→ DESCRIPTION OF THE TASK
Word for word, set down every line of the entries below from the line with "Stampareto (93, 1173)" to the line with "γενέθλια (204, 1173)", including both, and no other line.

[[ DATA IN THIS EXERCISE open ]]

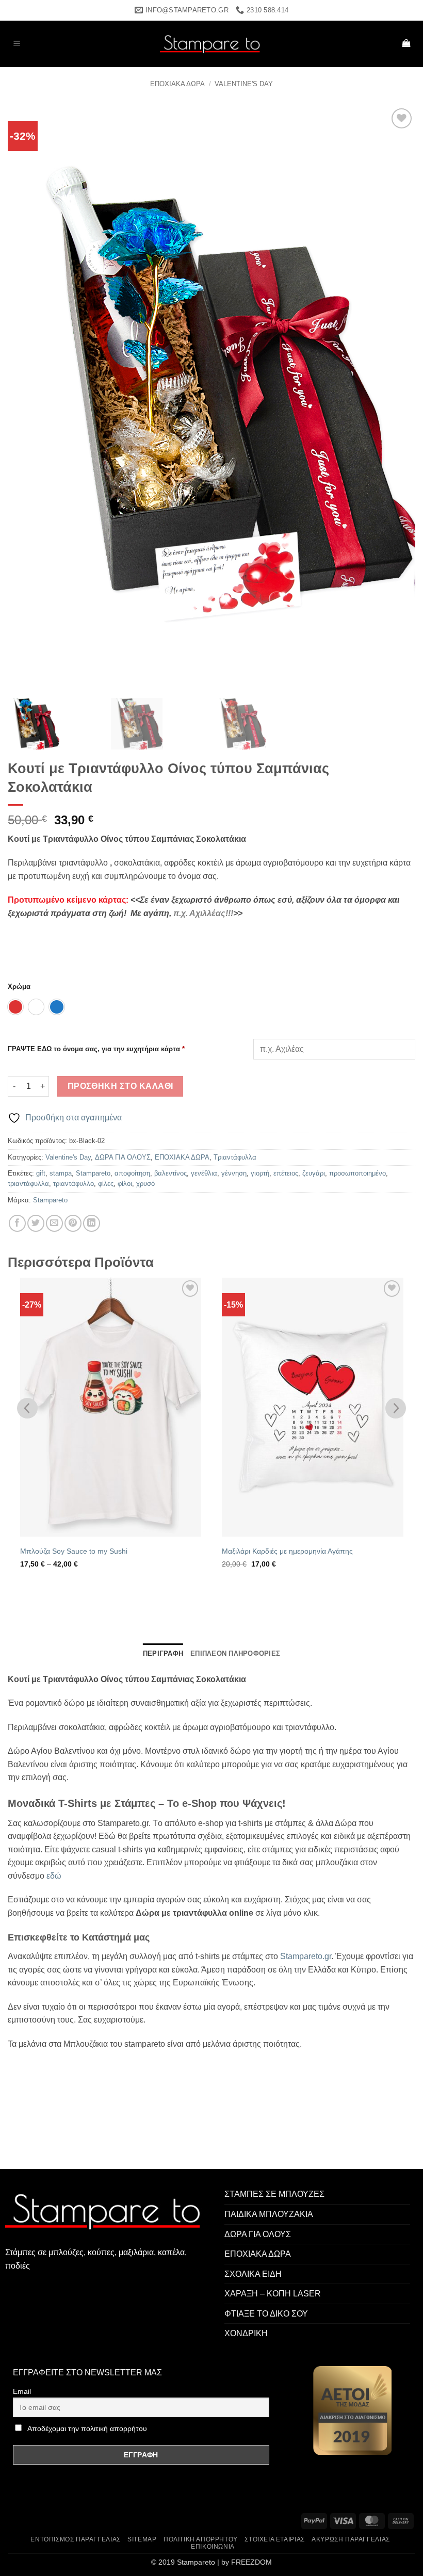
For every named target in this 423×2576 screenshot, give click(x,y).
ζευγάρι (313, 1173)
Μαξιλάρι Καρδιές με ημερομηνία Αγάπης (287, 1551)
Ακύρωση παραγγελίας (351, 2539)
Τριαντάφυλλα (235, 1157)
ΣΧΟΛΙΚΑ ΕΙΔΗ (253, 2274)
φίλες (105, 1183)
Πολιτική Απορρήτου (201, 2539)
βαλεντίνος (170, 1173)
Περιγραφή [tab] (163, 1653)
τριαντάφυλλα (28, 1183)
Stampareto (93, 1173)
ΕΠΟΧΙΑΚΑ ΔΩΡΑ (177, 84)
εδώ (53, 1875)
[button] (17, 44)
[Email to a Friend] (54, 1223)
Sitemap (141, 2539)
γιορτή (260, 1173)
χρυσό (145, 1183)
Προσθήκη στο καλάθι (120, 1086)
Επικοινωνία (213, 2546)
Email (22, 2391)
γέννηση (234, 1173)
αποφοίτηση (132, 1173)
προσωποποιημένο (357, 1173)
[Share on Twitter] (35, 1223)
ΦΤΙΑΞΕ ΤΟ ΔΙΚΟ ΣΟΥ (266, 2313)
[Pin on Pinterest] (73, 1223)
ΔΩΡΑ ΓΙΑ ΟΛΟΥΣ (123, 1157)
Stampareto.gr (305, 1956)
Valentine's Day (244, 84)
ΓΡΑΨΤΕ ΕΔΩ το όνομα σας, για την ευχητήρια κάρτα (96, 1049)
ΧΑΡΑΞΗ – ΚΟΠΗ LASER (272, 2293)
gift (40, 1173)
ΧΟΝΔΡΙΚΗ (246, 2333)
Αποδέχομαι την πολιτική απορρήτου (87, 2428)
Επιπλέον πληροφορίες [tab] (235, 1653)
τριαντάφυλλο (73, 1183)
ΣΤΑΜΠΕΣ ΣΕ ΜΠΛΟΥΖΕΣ (274, 2194)
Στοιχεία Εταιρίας (274, 2539)
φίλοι (125, 1183)
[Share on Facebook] (17, 1223)
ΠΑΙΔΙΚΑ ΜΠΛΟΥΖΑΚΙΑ (268, 2214)
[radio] (15, 1007)
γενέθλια (204, 1173)
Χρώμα (19, 986)
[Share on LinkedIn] (91, 1223)
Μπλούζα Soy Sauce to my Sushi (73, 1551)
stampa (61, 1173)
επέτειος (285, 1173)
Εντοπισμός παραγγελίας (75, 2539)
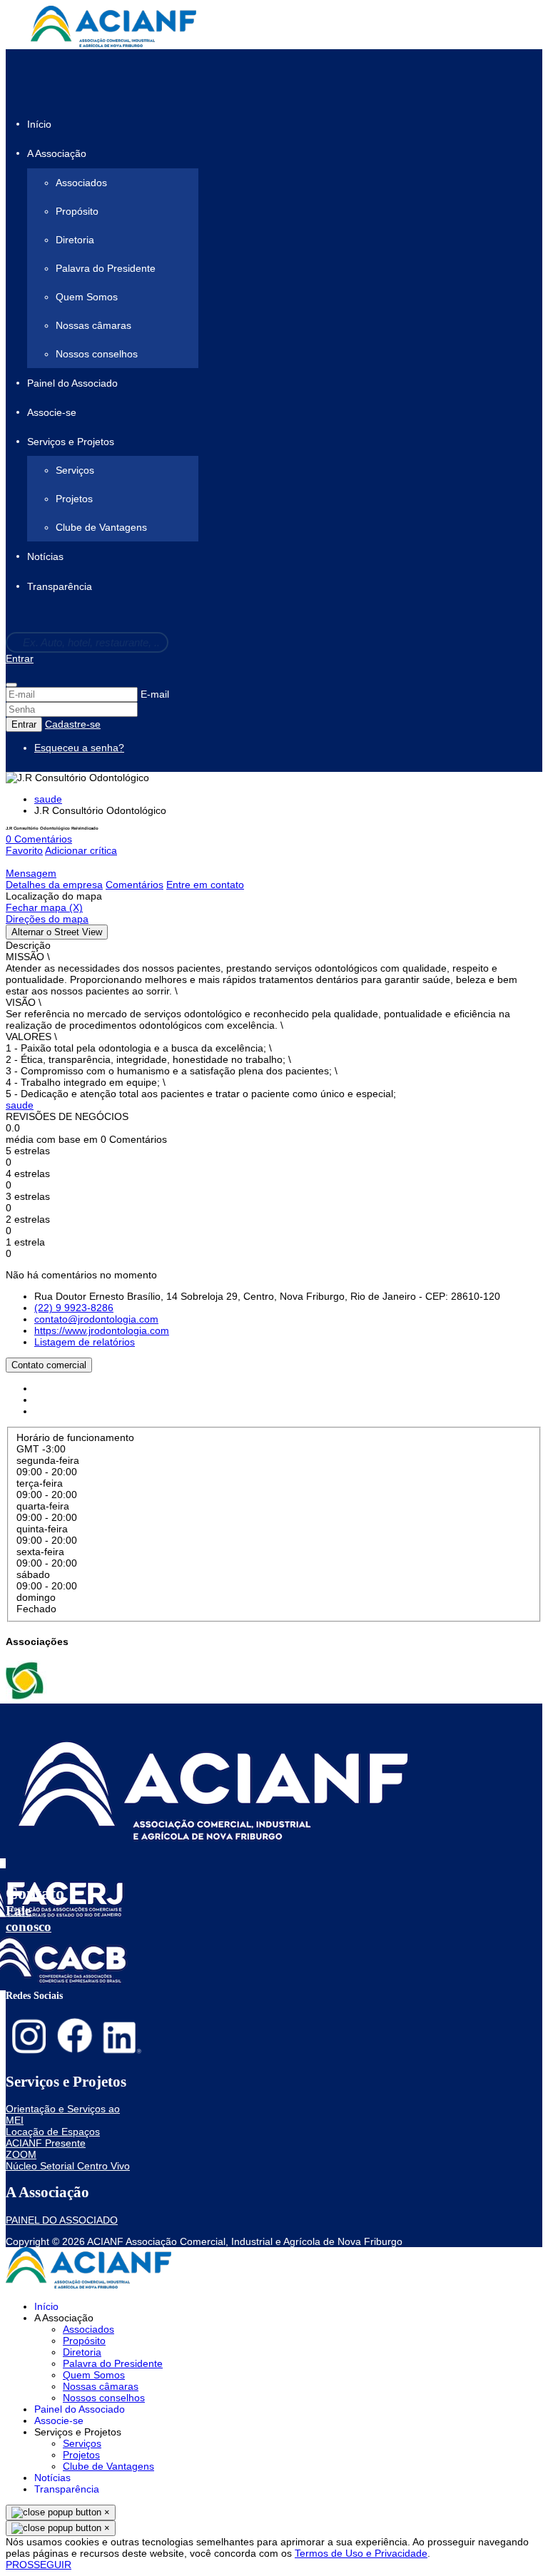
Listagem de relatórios (84, 1342)
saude (48, 799)
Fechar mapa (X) (44, 907)
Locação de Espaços (53, 2131)
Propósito (77, 211)
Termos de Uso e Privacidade (361, 2553)
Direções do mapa (47, 919)
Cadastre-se (73, 724)
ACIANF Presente (46, 2143)
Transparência (59, 586)
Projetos (74, 498)
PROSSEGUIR (38, 2564)
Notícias (45, 557)
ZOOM (21, 2154)
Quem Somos (87, 296)
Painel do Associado (72, 383)
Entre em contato (205, 884)
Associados (81, 182)
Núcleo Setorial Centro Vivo (68, 2166)
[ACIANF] (26, 1698)
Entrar (20, 658)
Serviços (75, 470)
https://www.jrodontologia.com (101, 1330)
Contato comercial (48, 1365)
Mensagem (31, 873)
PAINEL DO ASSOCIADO (62, 2220)
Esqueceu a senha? (79, 747)
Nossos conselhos (97, 354)
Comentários (134, 884)
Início (39, 124)
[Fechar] (11, 685)
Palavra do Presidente (106, 268)
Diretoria (75, 239)
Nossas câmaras (93, 325)
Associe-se (51, 412)
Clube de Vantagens (101, 527)
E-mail (155, 694)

[[ DATA IN THIS EXERCISE closed ]]

→ OUTPUT OF THE EXERCISE
Stampareto (93, 1173)
ΕΠΟΧΙΑΚΑ ΔΩΡΑ (177, 84)
εδώ (53, 1875)
[button] (17, 44)
[Email to a Friend] (54, 1223)
Sitemap (141, 2539)
γιορτή (260, 1173)
χρυσό (145, 1183)
Προσθήκη στο καλάθι (120, 1086)
Επικοινωνία (213, 2546)
Email (22, 2391)
γέννηση (234, 1173)
αποφοίτηση (132, 1173)
προσωποποιημένο (357, 1173)
[Share on Twitter] (35, 1223)
ΦΤΙΑΞΕ ΤΟ ΔΙΚΟ ΣΟΥ (266, 2313)
[Pin on Pinterest] (73, 1223)
ΔΩΡΑ ΓΙΑ ΟΛΟΥΣ (123, 1157)
Stampareto.gr (305, 1956)
Valentine's Day (244, 84)
ΓΡΑΨΤΕ ΕΔΩ το όνομα σας, για την ευχητήρια κάρτα (96, 1049)
ΧΑΡΑΞΗ – ΚΟΠΗ LASER (272, 2293)
gift (40, 1173)
ΧΟΝΔΡΙΚΗ (246, 2333)
Αποδέχομαι την πολιτική απορρήτου (87, 2428)
Επιπλέον πληροφορίες [tab] (235, 1653)
τριαντάφυλλο (73, 1183)
ΣΤΑΜΠΕΣ ΣΕ ΜΠΛΟΥΖΕΣ (274, 2194)
Στοιχεία Εταιρίας (274, 2539)
φίλοι (125, 1183)
[Share on Facebook] (17, 1223)
ΠΑΙΔΙΚΑ ΜΠΛΟΥΖΑΚΙΑ (268, 2214)
[radio] (15, 1007)
γενέθλια (204, 1173)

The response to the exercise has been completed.